The Supreme Court has tentatively settled on Wednesday, March 1, in an afternoon session, for the two-hour hearing on the four cases testing the validity of the 2003 Texas congressional redistricting plan, according to individuals informed of the Court’s planning.

The Court has put out no formal announcement of that date, presumably because counsel in the case were still discussing with the Clerk’s office a briefing schedule leading up to an argument date. (Rick Hasen, at Election Law blog, reports: “Apparently the Court has expedited the briefing schedule [opening brief 1/10; state’s brief 2/1; reply 2/22] and set argument for March 1.”

No spaces are open in the March calendar for a morning hearing; all those hearing slots have been assigned for weeks. But there are no scheduled cases for any afternoon sitting in March or April, so the Texas cases could be put on after a lunch break. A date at the opening of March, of course, would give the Court additional time before the Term ends to consider its decision following the hearing. The Texas cases are quite complex.

In the morning session March 1, the Court will be hearing an important case on the constitutionaltiy of state investment tax credits to spur economic development (docket numbers 04-1704 and 04-1724), and a challenge to sovereign immunity of a county government to an admiral lawsuit (04-1618).

A closer analysis than was available earlier in the day Monday of the questions the Court will be hearing in the Texas cases suggests strongly that the Court is seeking to refine its review of so-called “mid-decade redistricting.” That is the question of whether a state, once it had a lawful congressional boundary lines plan in effect, can adopt a replacement plan before there is a new ten-year national Census.

That question, of course, involves both the broader question of whether mid-decade redistricting is ever allowed constitutionally, when a valid plan is already in effect, and the more particularized question of whether mid-decade redistricting is allowed when it is done for purely partisan purposes.

In one of the two cases the Court did not agree to hear — docket 04-10649, Henderson v. Perry — the broader question is the only one raised. The Court was asked in that case to decide whether, once a valid map had been ordered by a federal court, congressional boundaries could be changed before a new Census “in the absence of any substantial shift in population, a politicallly neutral change in circumstances, or some other event evincing a legitimate regulatory purpose?” Equally broadly, the case of Lee v. Perry (05-460) — also not granted — raised the question of whether the Constitution’s “silence” allows a state “to engage in repeated reapportionment (more than every ten years).”

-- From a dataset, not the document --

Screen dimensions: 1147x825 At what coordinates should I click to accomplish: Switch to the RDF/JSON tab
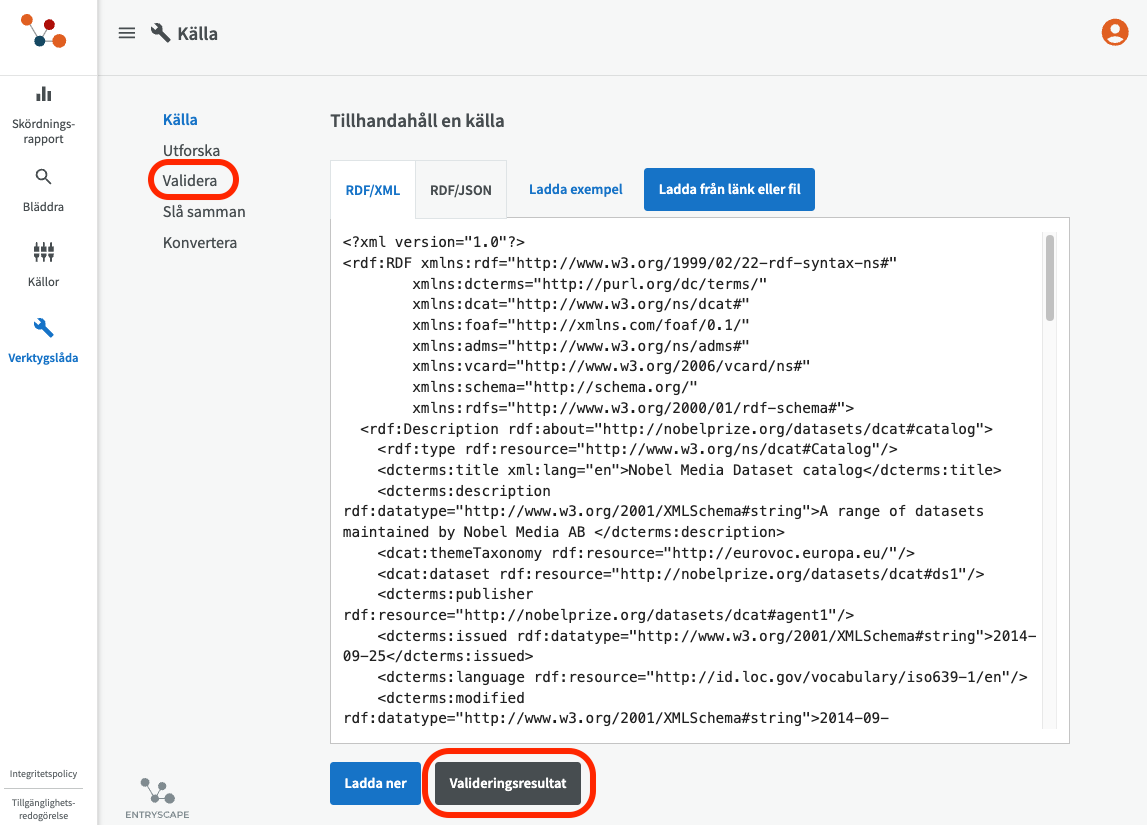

By contrast, one of the granted cases, Jackson v. Perry (05-276), for example, asked whether it violates the Constitution for a state to redraw “lawful districting plans in the middle of the decade, for the sole purpose of maximizing partisan advantage.” (emphasis added) Other granted cases phrase that issue in a similarly refined form.

As suggested in an earlier post, below, the Court may decide the Texas cases finally on some ground other than partisan gerrymandering, since it will be hearing a series of other questions dealing with racial and ethnic voter equality and vote dilution.